> **About this task**: Output the full listing word for word.

> **Records provided**:
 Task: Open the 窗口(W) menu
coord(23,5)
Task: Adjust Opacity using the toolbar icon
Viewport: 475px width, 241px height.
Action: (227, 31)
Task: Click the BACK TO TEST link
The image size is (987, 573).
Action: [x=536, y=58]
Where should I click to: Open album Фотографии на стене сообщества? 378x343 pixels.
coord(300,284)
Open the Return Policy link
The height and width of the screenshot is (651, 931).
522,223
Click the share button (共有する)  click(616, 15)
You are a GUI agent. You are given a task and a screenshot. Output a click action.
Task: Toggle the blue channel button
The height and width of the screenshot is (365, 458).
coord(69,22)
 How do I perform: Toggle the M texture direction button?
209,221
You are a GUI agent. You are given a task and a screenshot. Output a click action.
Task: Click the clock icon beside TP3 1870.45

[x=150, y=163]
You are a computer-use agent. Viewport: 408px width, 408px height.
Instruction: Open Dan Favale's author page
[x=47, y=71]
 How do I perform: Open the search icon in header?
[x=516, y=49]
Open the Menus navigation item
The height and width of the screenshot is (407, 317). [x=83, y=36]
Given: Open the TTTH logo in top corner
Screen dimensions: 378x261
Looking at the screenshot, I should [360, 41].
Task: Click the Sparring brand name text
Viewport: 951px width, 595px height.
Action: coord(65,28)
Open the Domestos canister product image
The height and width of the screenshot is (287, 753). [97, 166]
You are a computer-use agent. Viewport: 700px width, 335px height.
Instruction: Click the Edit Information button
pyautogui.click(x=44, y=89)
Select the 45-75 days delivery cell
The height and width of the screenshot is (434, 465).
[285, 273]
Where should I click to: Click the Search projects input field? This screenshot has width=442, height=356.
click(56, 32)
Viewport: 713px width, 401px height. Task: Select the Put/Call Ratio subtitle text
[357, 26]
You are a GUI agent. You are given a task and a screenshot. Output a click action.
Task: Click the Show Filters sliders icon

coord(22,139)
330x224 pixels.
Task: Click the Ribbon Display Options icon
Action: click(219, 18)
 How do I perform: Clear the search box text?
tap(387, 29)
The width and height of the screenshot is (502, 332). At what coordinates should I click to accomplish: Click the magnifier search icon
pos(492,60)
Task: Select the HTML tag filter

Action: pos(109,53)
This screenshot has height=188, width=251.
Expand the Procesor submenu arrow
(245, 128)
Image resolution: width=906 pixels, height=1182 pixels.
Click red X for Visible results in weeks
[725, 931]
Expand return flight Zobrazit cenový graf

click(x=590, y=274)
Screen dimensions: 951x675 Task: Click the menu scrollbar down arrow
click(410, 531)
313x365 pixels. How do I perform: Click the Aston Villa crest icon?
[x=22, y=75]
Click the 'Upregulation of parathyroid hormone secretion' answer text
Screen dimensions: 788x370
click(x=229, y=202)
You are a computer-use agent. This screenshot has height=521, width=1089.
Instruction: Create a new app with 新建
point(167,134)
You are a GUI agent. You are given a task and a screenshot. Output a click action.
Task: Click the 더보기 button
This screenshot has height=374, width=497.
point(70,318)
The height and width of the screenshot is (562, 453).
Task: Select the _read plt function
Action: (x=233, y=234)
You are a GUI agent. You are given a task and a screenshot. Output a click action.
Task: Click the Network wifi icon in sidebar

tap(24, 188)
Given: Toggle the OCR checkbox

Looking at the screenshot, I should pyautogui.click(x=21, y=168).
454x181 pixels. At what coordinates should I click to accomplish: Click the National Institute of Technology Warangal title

> **Task response**:
 Task: Open the 窗口(W) menu
coord(23,5)
Task: Adjust Opacity using the toolbar icon
Viewport: 475px width, 241px height.
Action: (227, 31)
Task: Click the BACK TO TEST link
The image size is (987, 573).
Action: [x=536, y=58]
Where should I click to: Open album Фотографии на стене сообщества? 378x343 pixels.
coord(300,284)
Open the Return Policy link
The height and width of the screenshot is (651, 931).
522,223
Click the share button (共有する)  click(616, 15)
You are a GUI agent. You are given a task and a screenshot. Output a click action.
Task: Toggle the blue channel button
The height and width of the screenshot is (365, 458).
coord(69,22)
 How do I perform: Toggle the M texture direction button?
209,221
You are a GUI agent. You are given a task and a screenshot. Output a click action.
Task: Click the clock icon beside TP3 1870.45

[x=150, y=163]
You are a computer-use agent. Viewport: 408px width, 408px height.
Instruction: Open Dan Favale's author page
[x=47, y=71]
 How do I perform: Open the search icon in header?
[x=516, y=49]
Open the Menus navigation item
The height and width of the screenshot is (407, 317). [x=83, y=36]
Given: Open the TTTH logo in top corner
Screen dimensions: 378x261
Looking at the screenshot, I should [360, 41].
Task: Click the Sparring brand name text
Viewport: 951px width, 595px height.
Action: coord(65,28)
Open the Domestos canister product image
The height and width of the screenshot is (287, 753). [97, 166]
You are a computer-use agent. Viewport: 700px width, 335px height.
Instruction: Click the Edit Information button
pyautogui.click(x=44, y=89)
Select the 45-75 days delivery cell
The height and width of the screenshot is (434, 465).
[285, 273]
Where should I click to: Click the Search projects input field? This screenshot has width=442, height=356.
click(56, 32)
Viewport: 713px width, 401px height. Task: Select the Put/Call Ratio subtitle text
[357, 26]
You are a GUI agent. You are given a task and a screenshot. Output a click action.
Task: Click the Show Filters sliders icon

coord(22,139)
330x224 pixels.
Task: Click the Ribbon Display Options icon
Action: click(219, 18)
 How do I perform: Clear the search box text?
tap(387, 29)
The width and height of the screenshot is (502, 332). At what coordinates should I click to accomplish: Click the magnifier search icon
pos(492,60)
Task: Select the HTML tag filter

Action: pos(109,53)
This screenshot has height=188, width=251.
Expand the Procesor submenu arrow
(245, 128)
Image resolution: width=906 pixels, height=1182 pixels.
Click red X for Visible results in weeks
[725, 931]
Expand return flight Zobrazit cenový graf

click(x=590, y=274)
Screen dimensions: 951x675 Task: Click the menu scrollbar down arrow
click(410, 531)
313x365 pixels. How do I perform: Click the Aston Villa crest icon?
[x=22, y=75]
Click the 'Upregulation of parathyroid hormone secretion' answer text
Screen dimensions: 788x370
click(x=229, y=202)
You are a computer-use agent. This screenshot has height=521, width=1089.
Instruction: Create a new app with 新建
point(167,134)
You are a GUI agent. You are given a task and a screenshot. Output a click action.
Task: Click the 더보기 button
This screenshot has height=374, width=497.
point(70,318)
The height and width of the screenshot is (562, 453).
Task: Select the _read plt function
Action: (x=233, y=234)
You are a GUI agent. You are given a task and a screenshot. Output a click action.
Task: Click the Network wifi icon in sidebar

tap(24, 188)
Given: Toggle the OCR checkbox

Looking at the screenshot, I should pyautogui.click(x=21, y=168).
454x181 pixels. At what coordinates should I click to accomplish: Click the National Institute of Technology Warangal title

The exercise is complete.